Vahedifard Farzan, Ai H Asher, Supanich Mark P, Marathu Kranthi K, Liu Xuchu, Kocak Mehmet, Ansari Shehbaz M, Akyuz Melih, Adepoju Jubril O, Adler Seth, Byrd Sharon
Department of Diagnostic Radiology and Nuclear Medicine, Rush University Medical Center, Rush Medical College, Chicago, IL 60612, USA.
Division for Diagnostic Medical Physics, Department of Radiology and Nuclear Medicine, Rush University Medical Center, Rush Medical College, Chicago, IL 60612, USA.
Diagnostics (Basel). 2023 Jul 13;13(14):2355. doi: 10.3390/diagnostics13142355.

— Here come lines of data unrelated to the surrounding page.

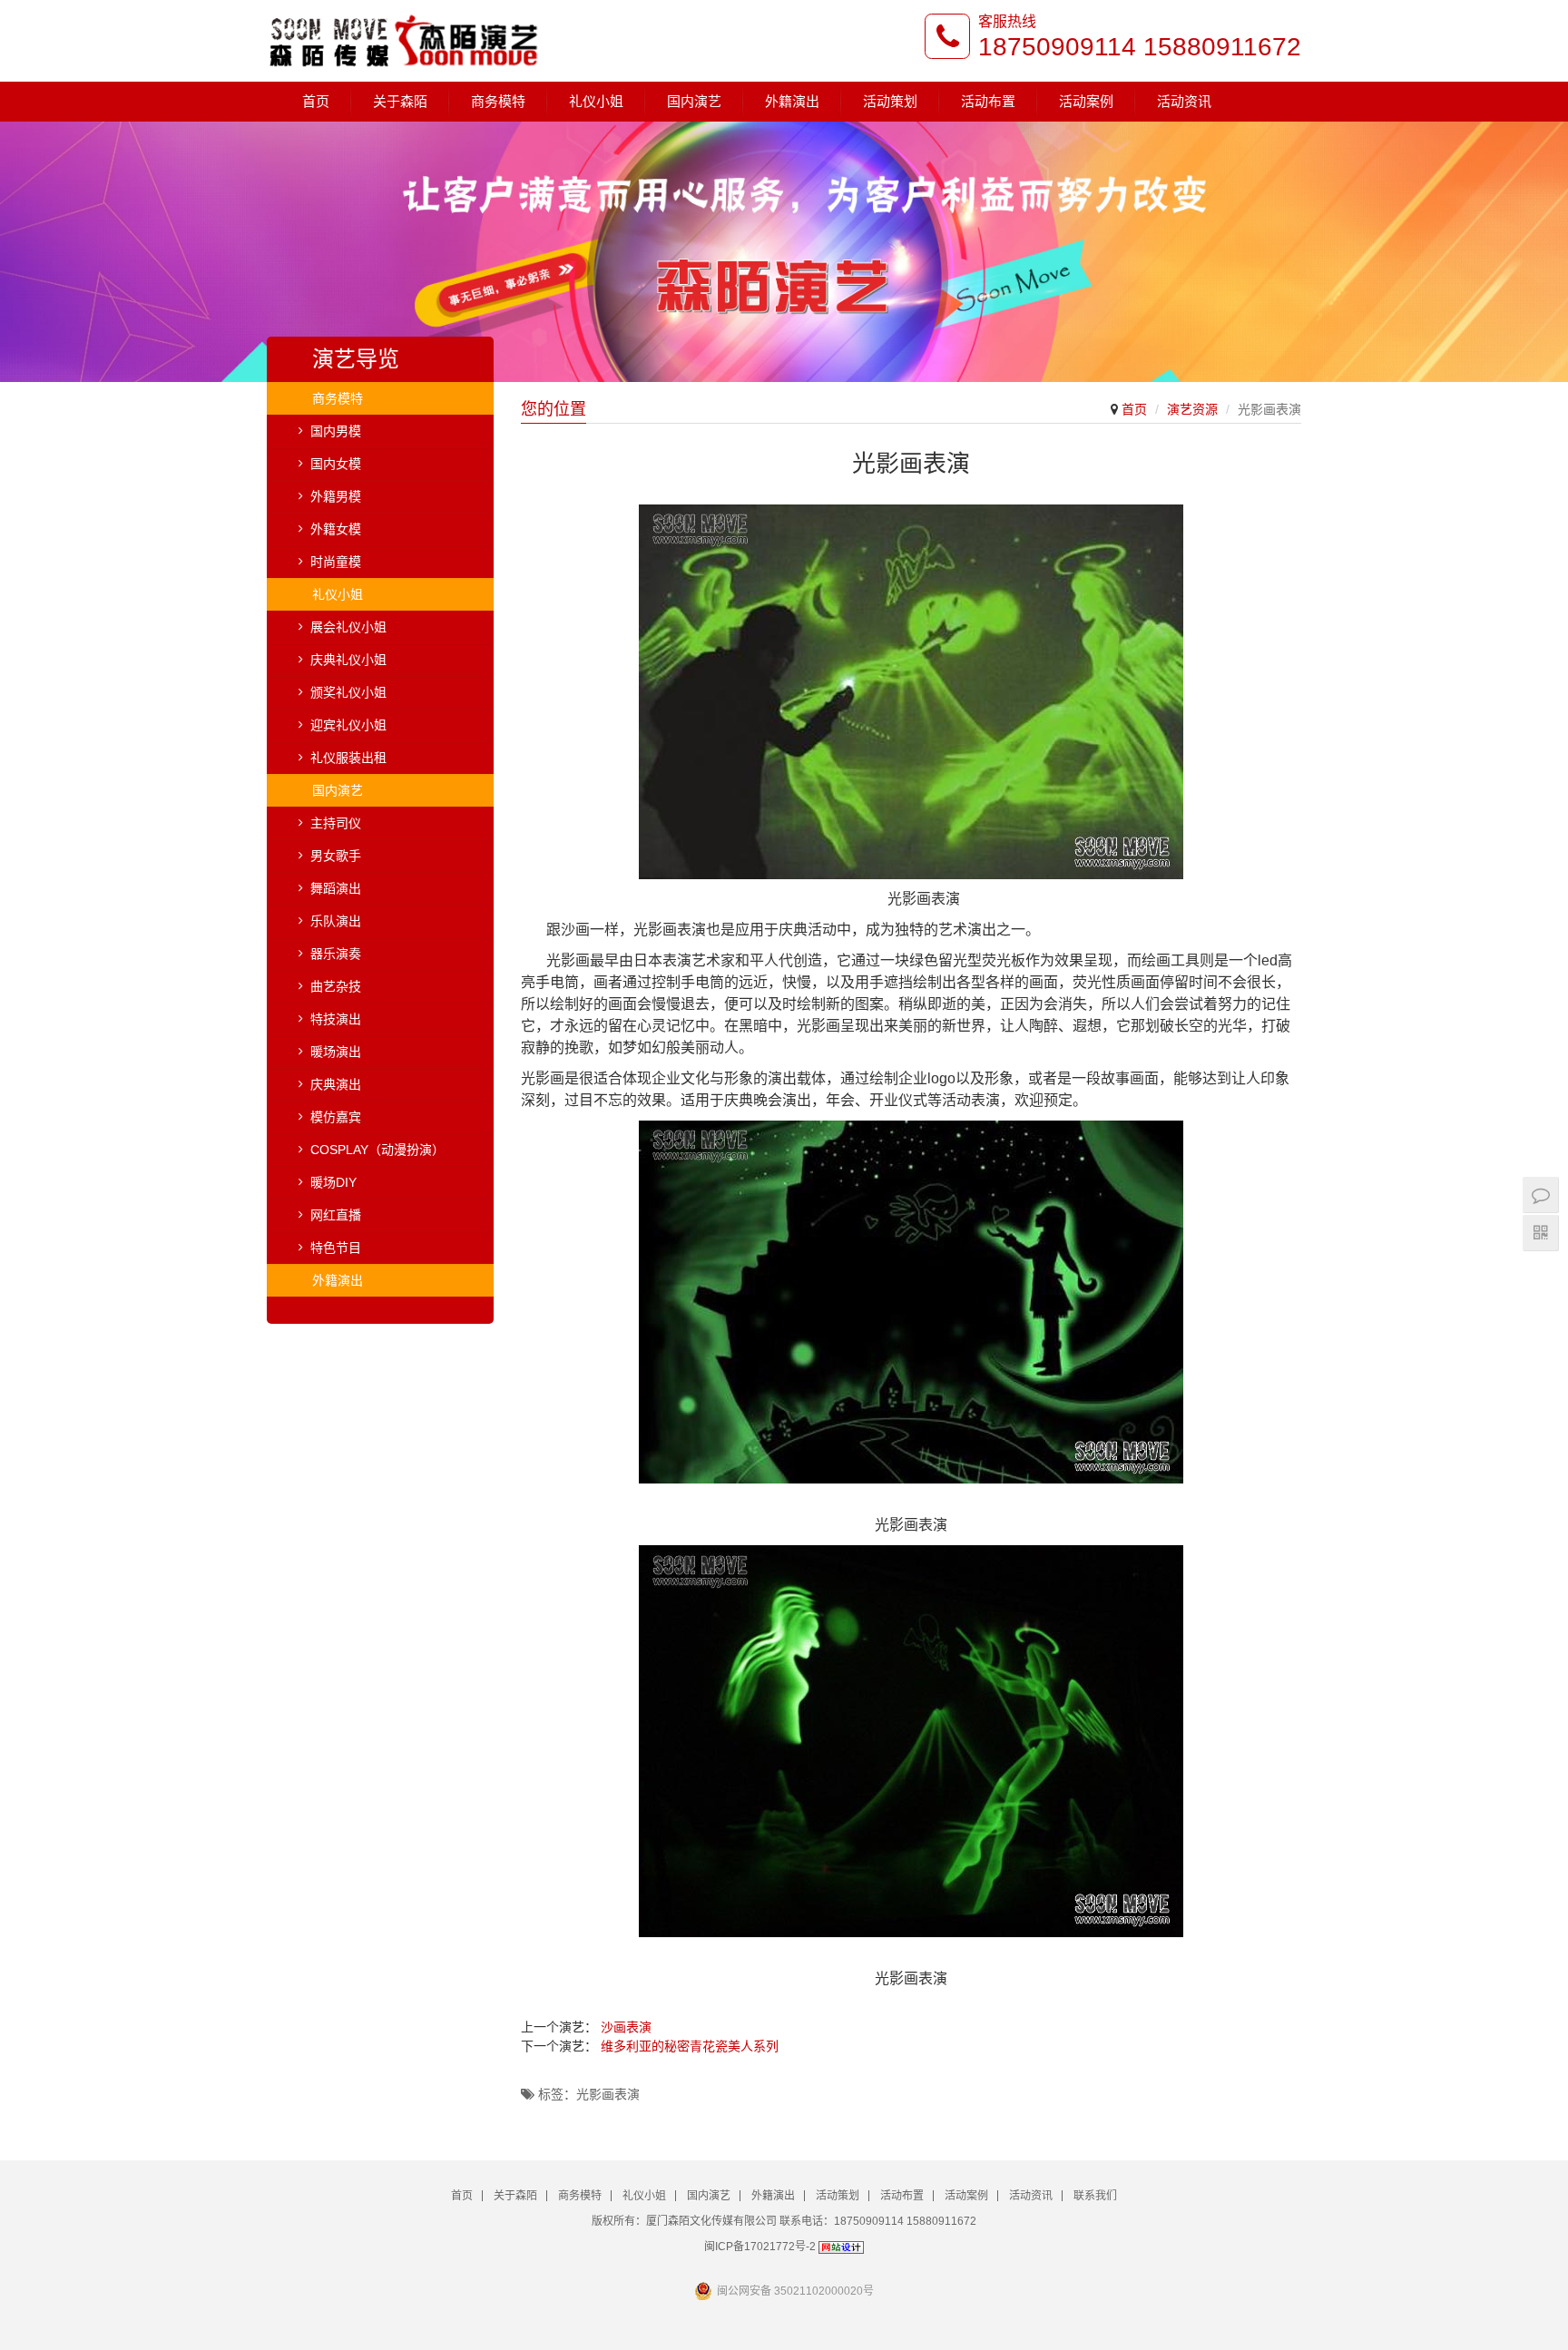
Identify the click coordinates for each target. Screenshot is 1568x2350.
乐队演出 (335, 921)
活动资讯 (1184, 101)
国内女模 (335, 463)
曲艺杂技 (335, 986)
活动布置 (988, 101)
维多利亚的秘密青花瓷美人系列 (690, 2046)
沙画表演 (626, 2027)
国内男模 (335, 431)
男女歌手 (335, 855)
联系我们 (1095, 2195)
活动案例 (1086, 101)
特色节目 (335, 1247)
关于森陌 (400, 101)
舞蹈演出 (335, 888)
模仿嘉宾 (335, 1117)
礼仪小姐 (596, 101)
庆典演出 (335, 1084)
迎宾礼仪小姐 (348, 725)
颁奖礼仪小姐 (348, 692)
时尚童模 (335, 561)
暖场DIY (333, 1182)
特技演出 (335, 1019)
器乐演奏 (335, 953)
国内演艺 (694, 101)
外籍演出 (792, 101)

In this study, we developed an automated workflow using a deep learning model (DL) to measure the lateral ventricle linearly in fetal brain MRI, which are subsequently classified into normal or ventriculomegaly, defined as a diameter wider than 10 mm at the level of the thalamus and choroid plexus. To accomplish this, we first trained a UNet-based deep learning model to segment the brain of a fetus into seven different tissue categories using a public dataset (FeTA 2022) consisting of fetal T2-weighted images. Then, an automatic workflow was developed to perform lateral ventricle measurement at the level of the thalamus and choroid plexus. The test dataset included 22 cases of normal and abnormal T2-weighted fetal brain MRIs. Measurements performed by our AI model were compared with manual measurements performed by a general radiologist and a neuroradiologist. The AI model correctly classified 95% of fetal brain MRI cases into normal or ventriculomegaly. It could measure the lateral ventricle diameter in 95% of cases with less than a 1.7 mm error. The average difference between measurements was 0.90 mm in AI vs. general radiologists and 0.82 mm in AI vs. neuroradiologists, which are comparable to the difference between the two radiologists, 0.51 mm. In addition, the AI model also enabled the researchers to create 3D-reconstructed images, which better represent real anatomy than 2D images. When a manual measurement is performed, it could also provide both the right and left ventricles in just one cut, instead of two. The measurement difference between the general radiologist and the algorithm ( = 0.9827), and between the neuroradiologist and the algorithm ( = 0.2378), was not statistically significant. In contrast, the difference between general radiologists vs. neuroradiologists was statistically significant ( = 0.0043). To the best of our knowledge, this is the first study that performs 2D linear measurement of ventriculomegaly with a 3D model based on an artificial intelligence approach. The paper presents a step-by-step approach for designing an AI model based on several radiological criteria. Overall, this study showed that AI can automatically calculate the lateral ventricle in fetal brain MRIs and accurately classify them as abnormal or normal.
在本研究中,我们开发了一种使用深度学习模型(DL)的自动化工作流程,用于在胎儿脑磁共振成像(MRI)中对侧脑室进行线性测量,随后将其分类为正常或脑室扩大,脑室扩大定义为在丘脑和脉络丛水平直径大于10毫米。为实现这一目标,我们首先使用由胎儿T2加权图像组成的公共数据集(FeTA 2022)训练了一个基于UNet的深度学习模型,将胎儿大脑分割为七种不同的组织类别。然后,开发了一种自动工作流程,以在丘脑和脉络丛水平进行侧脑室测量。测试数据集包括22例正常和异常的胎儿脑T2加权MRI。将我们的人工智能模型进行的测量与普通放射科医生和神经放射科医生进行的手动测量进行比较。人工智能模型将95%的胎儿脑MRI病例正确分类为正常或脑室扩大。它能够在95%的病例中测量侧脑室直径,误差小于1.7毫米。人工智能与普通放射科医生测量的平均差异为0.90毫米,人工智能与神经放射科医生测量的平均差异为0.82毫米,这与两位放射科医生之间的差异0.51毫米相当。此外,人工智能模型还使研究人员能够创建3D重建图像,与2D图像相比,能更好地呈现真实解剖结构。当进行手动测量时,它还可以在一次切割中同时提供左右脑室,而不是两次。普通放射科医生与算法之间的测量差异(=0.9827)以及神经放射科医生与算法之间的测量差异(=0.2378)无统计学意义。相比之下,普通放射科医生与神经放射科医生之间的差异具有统计学意义(=0.0043)。据我们所知,这是第一项基于人工智能方法使用3D模型对脑室扩大进行二维线性测量的研究。本文提出了一种基于若干放射学标准设计人工智能模型的分步方法。总体而言,本研究表明人工智能可以自动计算胎儿脑MRI中的侧脑室,并将其准确分类为异常或正常。